Stored items
+ + + + + + +

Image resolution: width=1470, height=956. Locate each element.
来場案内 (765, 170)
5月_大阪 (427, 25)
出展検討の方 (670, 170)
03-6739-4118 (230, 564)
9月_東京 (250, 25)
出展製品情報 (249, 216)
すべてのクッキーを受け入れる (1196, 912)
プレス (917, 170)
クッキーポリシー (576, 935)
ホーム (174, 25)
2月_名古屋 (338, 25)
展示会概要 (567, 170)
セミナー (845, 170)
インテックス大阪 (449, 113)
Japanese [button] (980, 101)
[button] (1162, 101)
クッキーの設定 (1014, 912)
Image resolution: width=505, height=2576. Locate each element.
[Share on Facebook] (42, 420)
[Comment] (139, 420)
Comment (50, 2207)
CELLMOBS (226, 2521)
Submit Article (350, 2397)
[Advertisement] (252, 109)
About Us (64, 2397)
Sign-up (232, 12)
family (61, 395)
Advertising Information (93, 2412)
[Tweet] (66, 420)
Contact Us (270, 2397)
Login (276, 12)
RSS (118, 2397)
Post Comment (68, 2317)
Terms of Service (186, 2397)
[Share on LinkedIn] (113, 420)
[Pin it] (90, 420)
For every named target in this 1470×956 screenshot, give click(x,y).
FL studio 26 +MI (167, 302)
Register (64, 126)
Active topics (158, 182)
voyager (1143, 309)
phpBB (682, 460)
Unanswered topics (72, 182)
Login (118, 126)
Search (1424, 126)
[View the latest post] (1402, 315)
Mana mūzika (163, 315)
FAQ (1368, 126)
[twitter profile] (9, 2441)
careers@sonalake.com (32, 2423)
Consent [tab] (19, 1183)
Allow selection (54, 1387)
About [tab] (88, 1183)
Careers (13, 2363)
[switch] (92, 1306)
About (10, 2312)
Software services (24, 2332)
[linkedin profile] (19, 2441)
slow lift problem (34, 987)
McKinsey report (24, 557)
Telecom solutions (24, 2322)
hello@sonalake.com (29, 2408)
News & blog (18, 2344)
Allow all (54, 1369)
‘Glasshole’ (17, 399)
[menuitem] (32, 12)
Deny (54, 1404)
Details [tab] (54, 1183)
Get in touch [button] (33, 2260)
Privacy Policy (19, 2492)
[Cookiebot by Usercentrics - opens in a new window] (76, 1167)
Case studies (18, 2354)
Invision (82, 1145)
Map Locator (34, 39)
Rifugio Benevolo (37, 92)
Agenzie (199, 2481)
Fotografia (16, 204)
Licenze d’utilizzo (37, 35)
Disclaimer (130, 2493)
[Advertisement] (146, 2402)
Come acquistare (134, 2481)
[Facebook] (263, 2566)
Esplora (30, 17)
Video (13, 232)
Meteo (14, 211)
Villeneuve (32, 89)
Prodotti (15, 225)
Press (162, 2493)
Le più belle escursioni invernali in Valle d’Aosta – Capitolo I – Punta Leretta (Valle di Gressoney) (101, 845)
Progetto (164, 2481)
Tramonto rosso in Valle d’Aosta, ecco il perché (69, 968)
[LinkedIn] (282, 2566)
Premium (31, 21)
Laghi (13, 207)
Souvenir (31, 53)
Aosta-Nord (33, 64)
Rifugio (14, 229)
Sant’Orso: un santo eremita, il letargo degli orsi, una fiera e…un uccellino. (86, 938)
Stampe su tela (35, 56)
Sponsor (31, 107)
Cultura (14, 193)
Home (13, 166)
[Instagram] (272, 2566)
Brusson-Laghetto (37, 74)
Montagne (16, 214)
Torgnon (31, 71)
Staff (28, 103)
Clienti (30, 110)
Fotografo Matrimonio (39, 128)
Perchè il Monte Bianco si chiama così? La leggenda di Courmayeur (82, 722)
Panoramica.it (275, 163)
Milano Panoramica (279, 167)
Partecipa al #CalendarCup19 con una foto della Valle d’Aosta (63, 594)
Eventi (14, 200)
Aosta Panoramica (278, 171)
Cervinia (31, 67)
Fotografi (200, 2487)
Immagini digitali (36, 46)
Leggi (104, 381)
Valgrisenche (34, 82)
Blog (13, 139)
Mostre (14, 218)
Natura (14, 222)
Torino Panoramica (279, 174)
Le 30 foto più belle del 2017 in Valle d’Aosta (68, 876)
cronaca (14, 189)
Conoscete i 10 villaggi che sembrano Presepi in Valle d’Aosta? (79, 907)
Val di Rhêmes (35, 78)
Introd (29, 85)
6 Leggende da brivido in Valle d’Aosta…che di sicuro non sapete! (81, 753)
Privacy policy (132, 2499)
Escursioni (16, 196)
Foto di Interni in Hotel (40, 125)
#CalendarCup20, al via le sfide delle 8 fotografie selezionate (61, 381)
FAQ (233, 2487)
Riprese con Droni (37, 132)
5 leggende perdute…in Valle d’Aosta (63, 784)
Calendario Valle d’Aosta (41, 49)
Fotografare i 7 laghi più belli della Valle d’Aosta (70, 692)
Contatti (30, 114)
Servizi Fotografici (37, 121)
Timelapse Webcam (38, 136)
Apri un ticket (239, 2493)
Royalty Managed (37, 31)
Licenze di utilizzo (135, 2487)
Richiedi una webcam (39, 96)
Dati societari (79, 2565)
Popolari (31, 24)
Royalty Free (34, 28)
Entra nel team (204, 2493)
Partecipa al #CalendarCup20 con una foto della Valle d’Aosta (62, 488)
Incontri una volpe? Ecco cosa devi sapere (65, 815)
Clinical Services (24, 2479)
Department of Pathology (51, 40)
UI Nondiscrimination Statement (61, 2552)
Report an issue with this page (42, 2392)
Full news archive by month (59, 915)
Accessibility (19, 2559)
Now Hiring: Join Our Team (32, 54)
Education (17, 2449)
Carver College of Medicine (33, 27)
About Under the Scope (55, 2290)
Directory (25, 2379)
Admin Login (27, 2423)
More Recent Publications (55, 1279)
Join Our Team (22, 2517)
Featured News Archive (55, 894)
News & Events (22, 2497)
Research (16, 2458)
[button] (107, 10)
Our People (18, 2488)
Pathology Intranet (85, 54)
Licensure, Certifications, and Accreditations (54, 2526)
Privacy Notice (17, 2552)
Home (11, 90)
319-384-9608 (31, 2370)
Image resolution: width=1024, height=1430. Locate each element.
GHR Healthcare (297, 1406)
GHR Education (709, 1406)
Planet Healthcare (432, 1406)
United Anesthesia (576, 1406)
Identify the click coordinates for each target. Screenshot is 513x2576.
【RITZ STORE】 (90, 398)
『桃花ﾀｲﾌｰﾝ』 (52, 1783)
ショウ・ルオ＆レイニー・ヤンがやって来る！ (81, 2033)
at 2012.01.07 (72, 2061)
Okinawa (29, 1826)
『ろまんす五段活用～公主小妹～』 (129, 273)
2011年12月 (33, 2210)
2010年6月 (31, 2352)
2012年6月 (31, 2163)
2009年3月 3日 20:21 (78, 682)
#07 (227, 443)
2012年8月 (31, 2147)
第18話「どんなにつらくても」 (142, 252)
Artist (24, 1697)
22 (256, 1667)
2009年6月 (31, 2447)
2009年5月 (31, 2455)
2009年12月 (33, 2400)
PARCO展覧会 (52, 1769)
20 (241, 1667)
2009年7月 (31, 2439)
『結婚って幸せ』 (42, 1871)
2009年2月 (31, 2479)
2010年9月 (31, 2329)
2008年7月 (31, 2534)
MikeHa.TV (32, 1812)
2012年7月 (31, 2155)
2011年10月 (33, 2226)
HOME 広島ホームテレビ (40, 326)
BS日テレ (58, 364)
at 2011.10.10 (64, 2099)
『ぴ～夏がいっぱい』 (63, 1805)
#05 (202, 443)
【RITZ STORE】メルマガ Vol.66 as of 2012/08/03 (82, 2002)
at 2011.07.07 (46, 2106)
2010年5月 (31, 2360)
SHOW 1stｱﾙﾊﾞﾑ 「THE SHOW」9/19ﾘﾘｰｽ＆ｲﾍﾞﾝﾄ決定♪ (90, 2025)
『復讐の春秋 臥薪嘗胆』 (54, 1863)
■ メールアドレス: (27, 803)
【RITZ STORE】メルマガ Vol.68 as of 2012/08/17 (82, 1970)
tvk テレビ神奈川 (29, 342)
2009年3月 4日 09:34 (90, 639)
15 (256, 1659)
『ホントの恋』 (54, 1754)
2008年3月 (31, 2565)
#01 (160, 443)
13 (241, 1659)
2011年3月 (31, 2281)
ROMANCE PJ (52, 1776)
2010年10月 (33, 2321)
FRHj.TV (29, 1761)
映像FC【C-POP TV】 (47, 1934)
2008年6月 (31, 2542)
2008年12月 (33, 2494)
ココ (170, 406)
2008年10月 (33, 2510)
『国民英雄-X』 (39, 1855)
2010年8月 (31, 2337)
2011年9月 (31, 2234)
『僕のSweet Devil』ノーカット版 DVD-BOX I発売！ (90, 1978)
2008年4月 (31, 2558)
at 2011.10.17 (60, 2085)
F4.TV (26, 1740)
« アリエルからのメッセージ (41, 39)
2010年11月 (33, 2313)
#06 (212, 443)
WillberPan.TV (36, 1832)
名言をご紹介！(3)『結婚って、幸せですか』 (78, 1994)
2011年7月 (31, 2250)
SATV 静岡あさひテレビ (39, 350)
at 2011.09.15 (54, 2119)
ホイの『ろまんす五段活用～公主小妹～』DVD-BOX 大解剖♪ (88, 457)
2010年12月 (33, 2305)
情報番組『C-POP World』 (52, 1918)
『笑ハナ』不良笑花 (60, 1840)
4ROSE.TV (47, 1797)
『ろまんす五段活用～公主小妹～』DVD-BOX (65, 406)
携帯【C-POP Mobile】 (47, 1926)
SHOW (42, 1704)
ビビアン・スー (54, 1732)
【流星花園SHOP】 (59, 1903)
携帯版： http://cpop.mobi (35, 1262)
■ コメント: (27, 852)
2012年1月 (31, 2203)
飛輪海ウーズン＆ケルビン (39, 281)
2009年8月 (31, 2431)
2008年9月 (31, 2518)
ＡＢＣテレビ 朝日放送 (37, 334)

+ + + + + + +

» **Assignment**:
Having found the line with "2011年7月 (31, 2250)", transcribe it and each line after it to the end of the entries, with no other lines.

» **Finished task**:
2011年7月 (31, 2250)
SATV 静岡あさひテレビ (39, 350)
at 2011.09.15 (54, 2119)
ホイの『ろまんす五段活用～公主小妹～』DVD-BOX 大解剖♪ (88, 457)
2010年12月 (33, 2305)
情報番組『C-POP World』 (52, 1918)
『笑ハナ』不良笑花 (60, 1840)
4ROSE.TV (47, 1797)
『ろまんす五段活用～公主小妹～』DVD-BOX (65, 406)
携帯【C-POP Mobile】 (47, 1926)
SHOW (42, 1704)
ビビアン・スー (54, 1732)
【流星花園SHOP】 (59, 1903)
携帯版： http://cpop.mobi (35, 1262)
■ コメント: (27, 852)
2012年1月 (31, 2203)
飛輪海ウーズン＆ケルビン (39, 281)
2009年8月 (31, 2431)
2008年9月 (31, 2518)
ＡＢＣテレビ 朝日放送 (37, 334)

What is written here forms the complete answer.